If you are planning on skiing Taos this winter, don’t miss ACEQ in the village of Arroyo Seco.
Owner and Sommelier Michael (“Red”) Wagener, who spends as much time on the slopes as he does in his very popular restaurant, which is tucked away beside Jack Leustig’s Print Shop, spins a brilliant take on traditional comfort food, that will warm the most jaded foodie’s heart.
A Wisconsin native, Wagener graduated from the University of Minnesota in Duluth and moved to Taos a decade ago, drawn here by Taos Ski Valley and a job at the newly opened El Monte Sagrado Resort as the Food and Beverage Manager.
He left the El Monte when it changed hands to run the Wine Shop, and become the in-house Sommilier at the now defunct Old Blinking Light Restaurant, before going to El Meze and working with Chef Fred Muller.
“I also worked for the young couple who started ACEQ,” Wagener told me. “I was a waiter and also ordered the beer and wine, but after more than a year of working here, I was ready to take over the restaurant and it worked out perfectly because family responsibilities didn’t allow them to continue running it.”
Michael wound up buying the restaurant and has made significant changes to both the (ever-changing) menu and the space itself.
He began remodeling the space in the spring of 2015. At this time the construction is complete; the new addition adds lots of square footage and yet has still kept room for an outdoor seating area, weather permitting.

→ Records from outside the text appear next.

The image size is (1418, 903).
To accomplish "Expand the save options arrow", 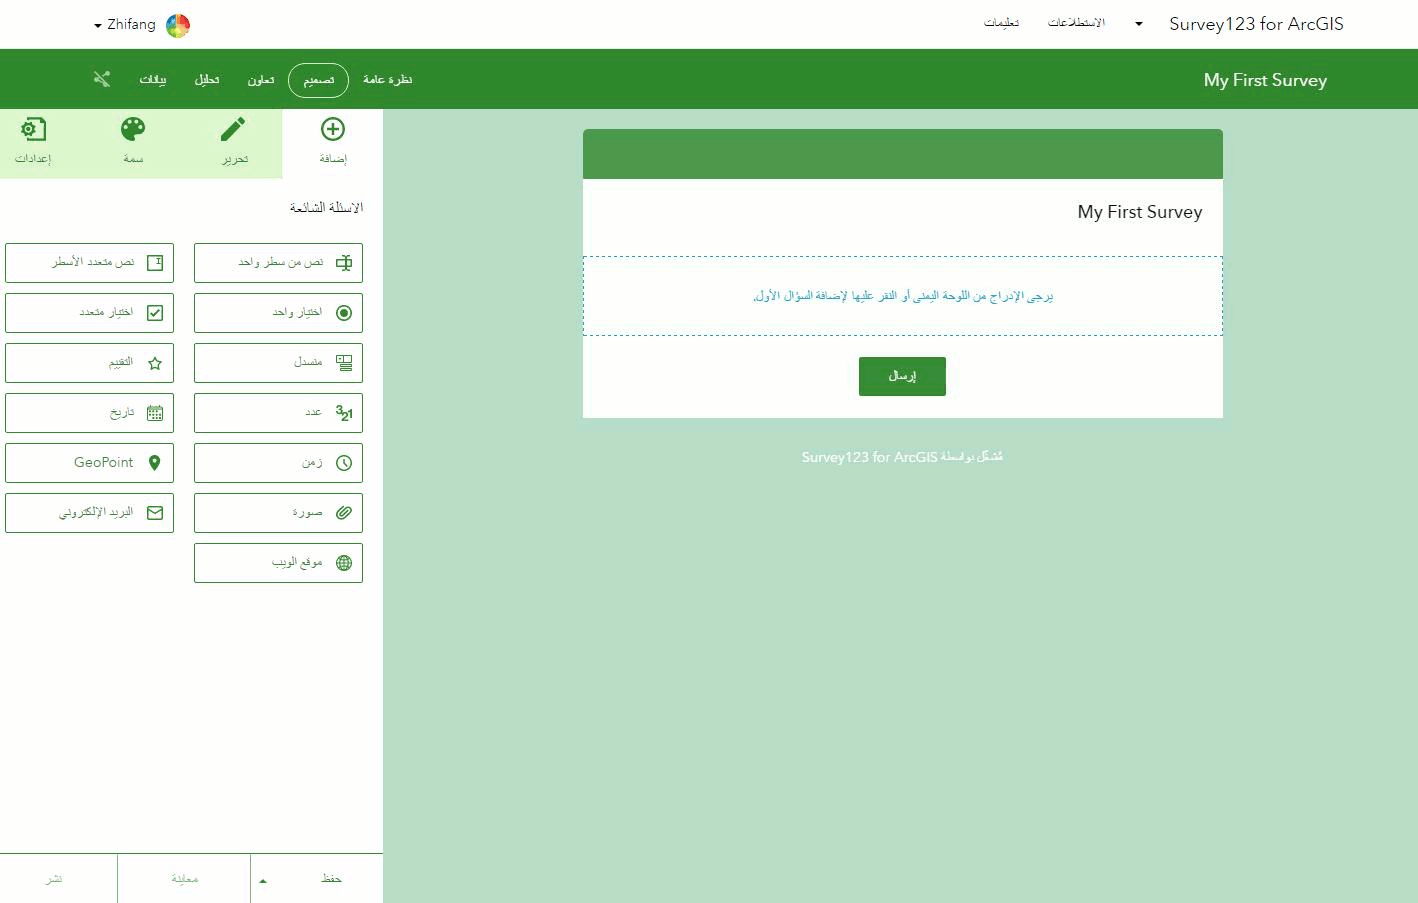I will tap(263, 880).
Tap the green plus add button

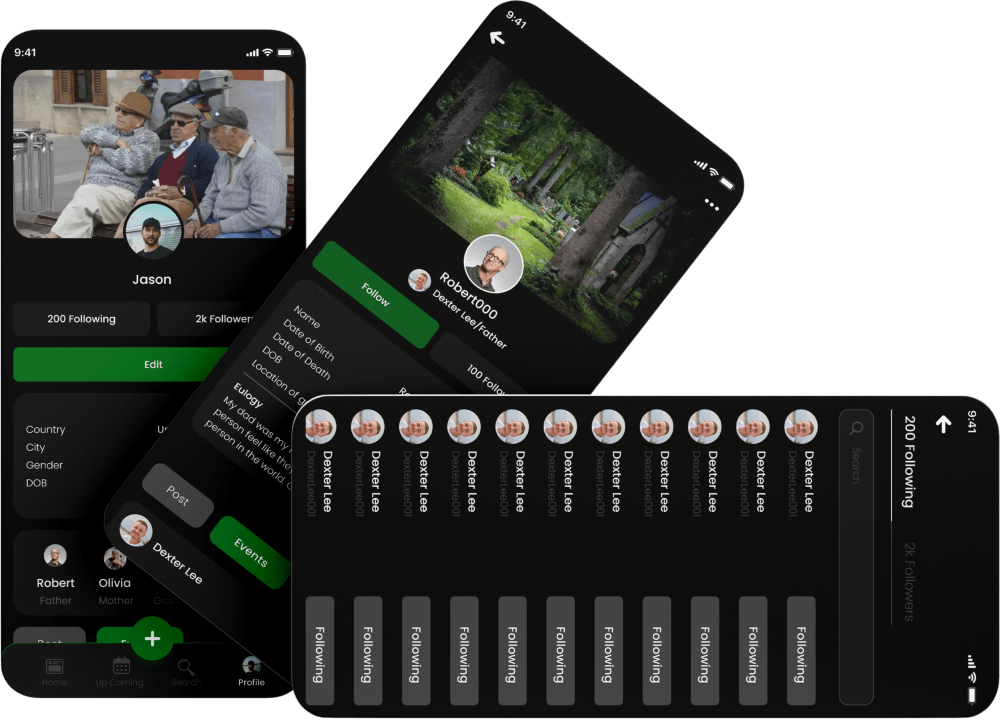click(152, 639)
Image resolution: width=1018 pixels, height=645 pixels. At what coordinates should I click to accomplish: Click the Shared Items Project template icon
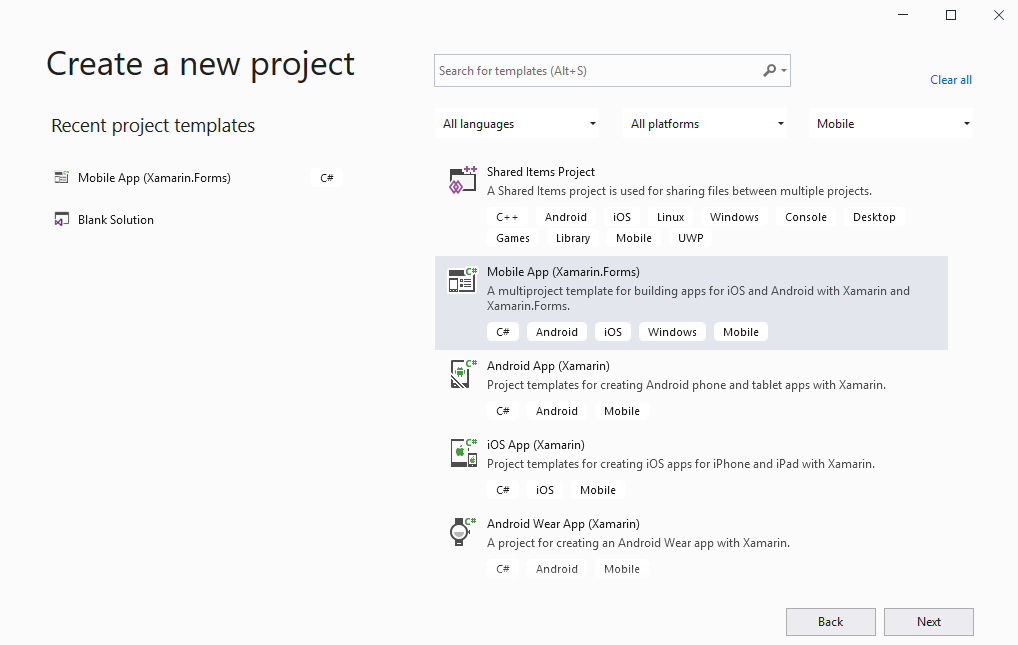[461, 180]
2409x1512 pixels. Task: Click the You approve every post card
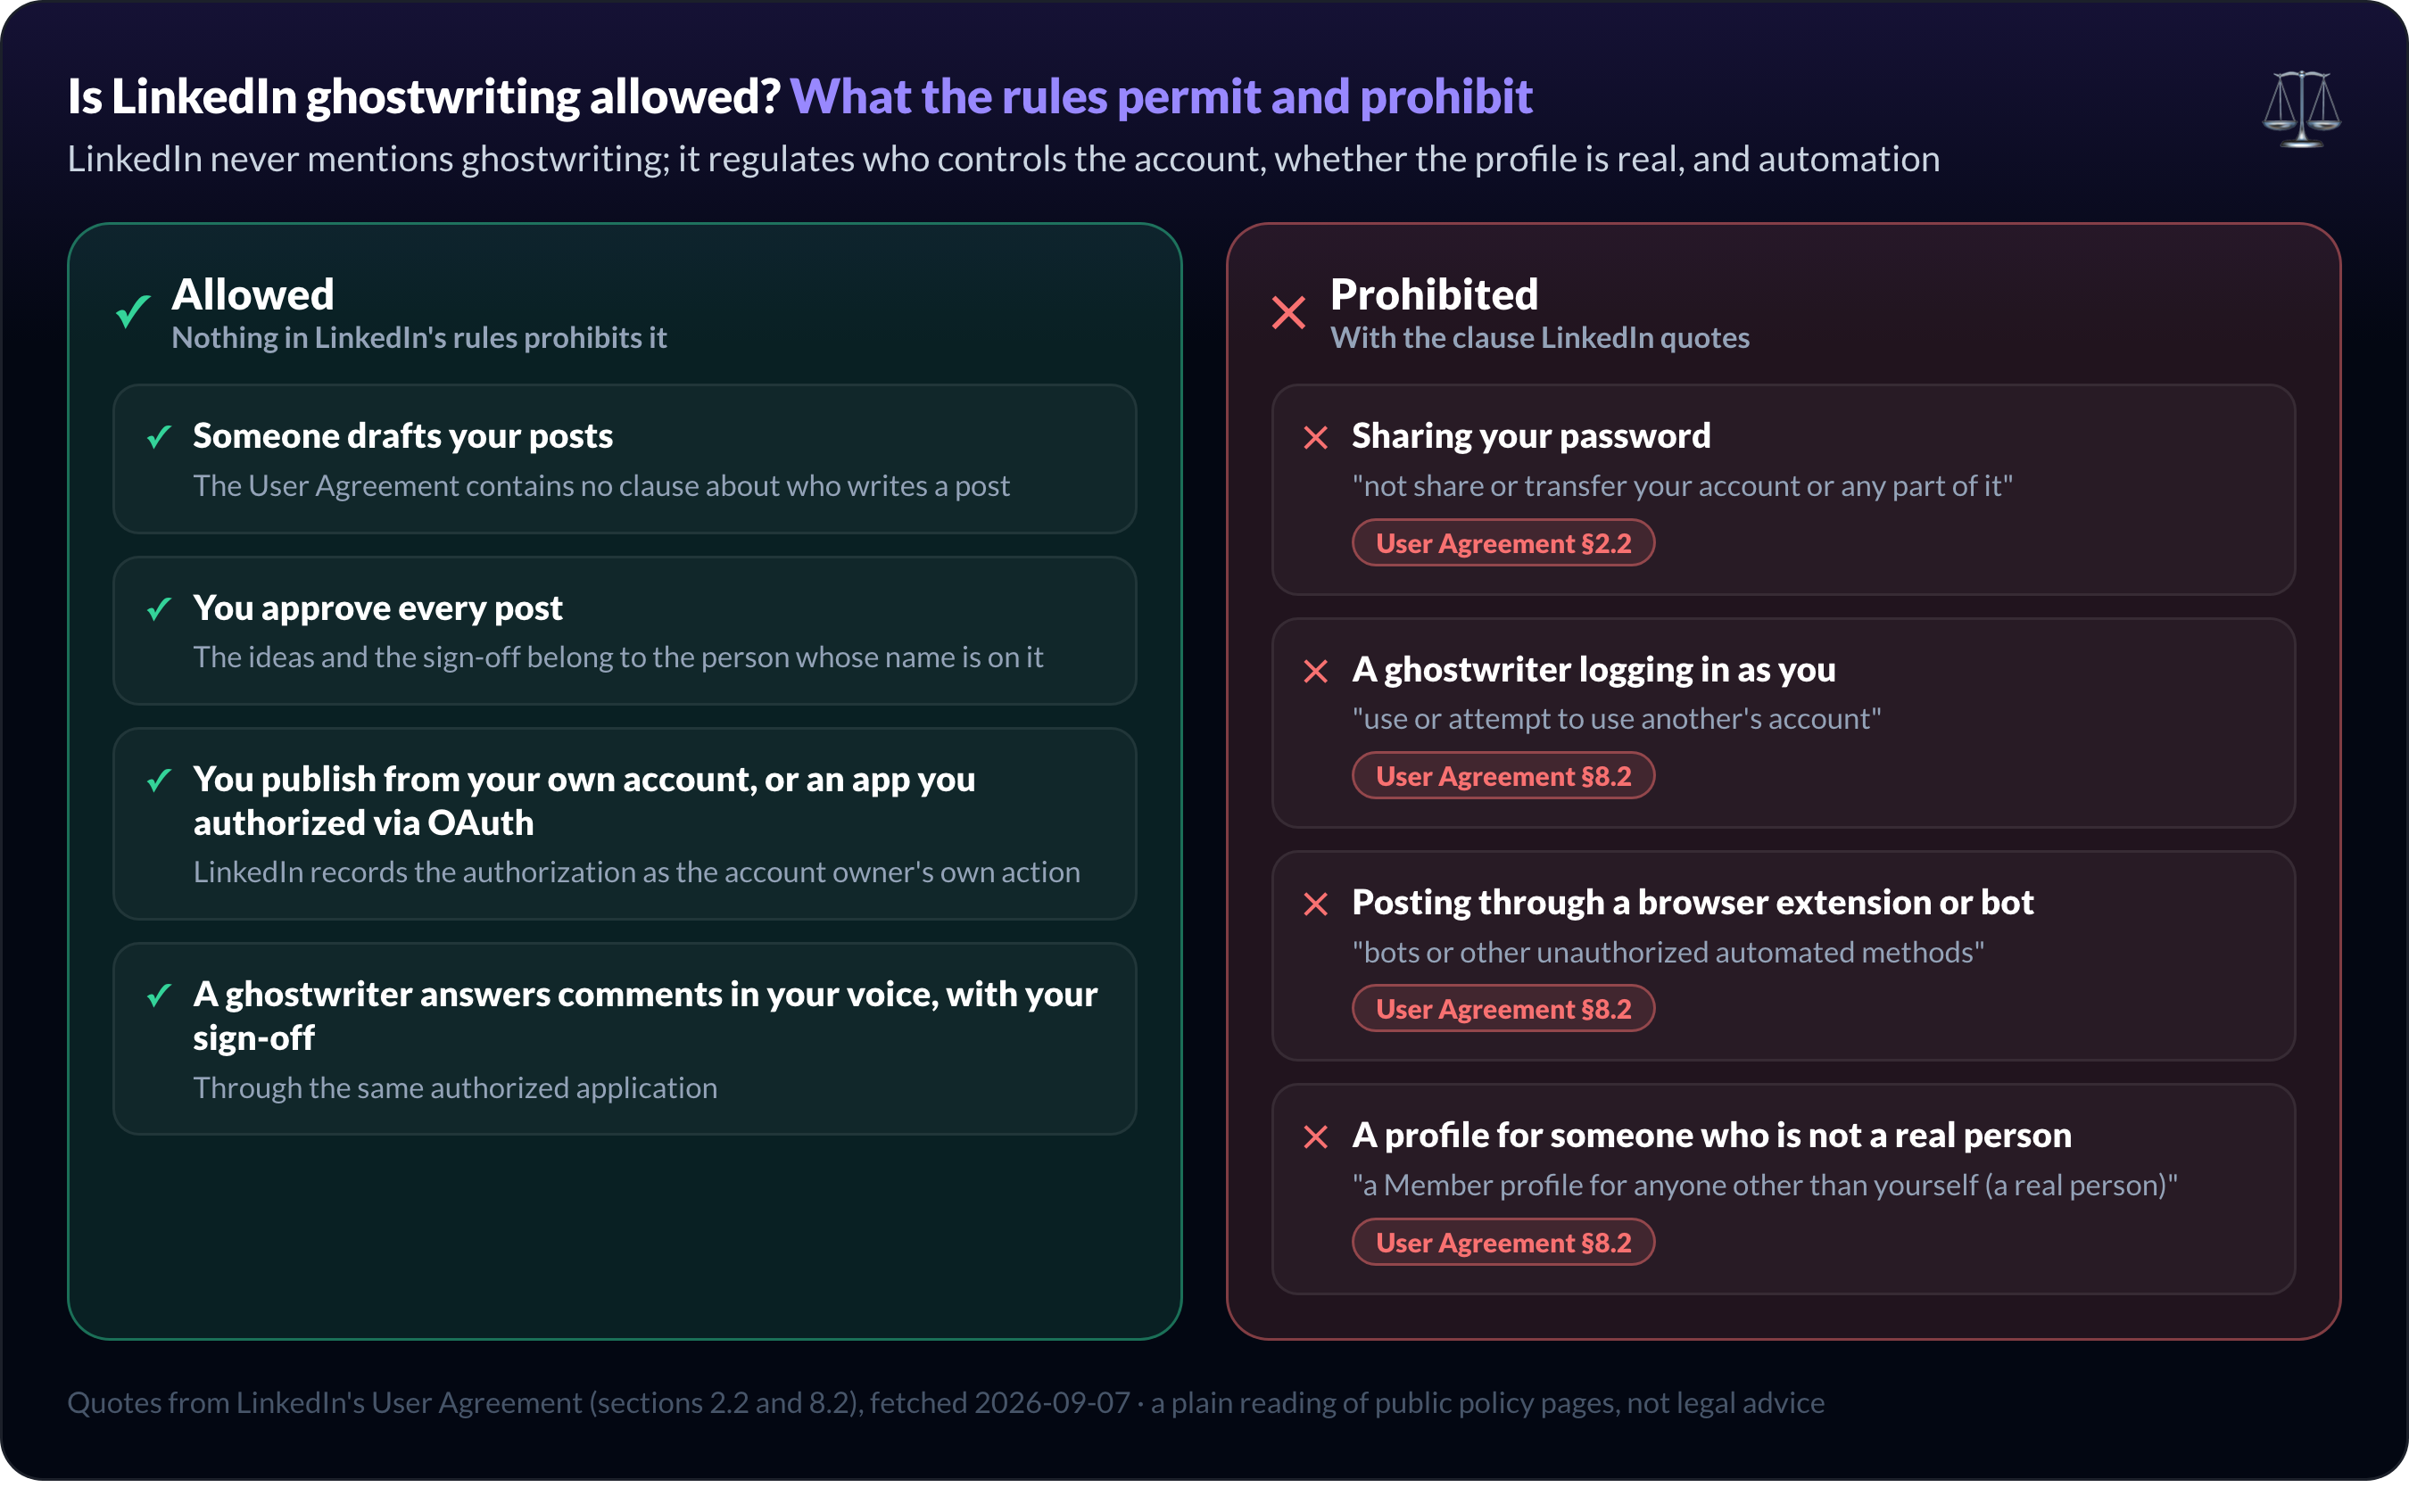click(625, 631)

Michael and his father did a lot of the work. The table tops are made from recycled wood from his grandfather’s Wisconsin Granary, and a Mid-Century Modern booth which curves around one corner of the new addition, was also found in his home State.
A natural for the Service Industry changing hats when needed; he is a stellar Maitre D as well as a great waiter who has no problem switching roles. When he talks about wine however, it’s clearly his area of expertise. Wagener is a Sommelier with the American Court of Master Sommeliers.
“When you take a perfectly flavored and seasoned dish and complement it with a great wine – it’s like alchemy or magic,” he said. There were only six wines when he started working at ACEQ. Now, there are more than 50 including local vintner Vivac’s wines on tap. “It’s a brilliant concept putting wine on tap because it lasts a long time,” he explained. “It never sees the light of day.”
“We have wines from all over the world, as well as locally, ” he clarified. “We also have craft beers, and several of them are local too.”
Wagener sources his produce mostly locally, and the night I ate there last week, Chef (and fellow wine buff), Isaac Gonzales had grown the squash for the divinely decadent Winter Squash Bisque we started our meal off with. The mushrooms in the Ragout topped with shaved Manchego cheese served over a slice of (baked by local baker, Chris White), heavenly, toasted Cranberry bread, the flavours insanely marrying in the most ridiculous, yet perfect way, were also locally grown.
My friend and I shared two entrees. The Duck stewed with root vegetables and white beans was reminiscent of a cassoulet sans the sausage – perfect for a cold winter night. The fish we ate was Hawaiian Ono, firm textured and with a mild flavour which lent itself well to the pairing of buttery, nutty Black Quinoa, all served on rustic, ceramic dishes.
“The farm to table approach is at the core of what we do at ACEQ.” Wagener says.
That may be, but this place is also seriously hip. The first time I ate there last winter (taken there by my daughter Angelica who worked with Red in the past, and her partner Lee Backer , when my brother Greg and nephew David were visiting), there was Spam on the menu.
David who has the very popular NYC Food blog (ForknPlate) fell in love with ACEQ then and there.
“This is the closest thing Taos has to a cool NYC spot,” he declared.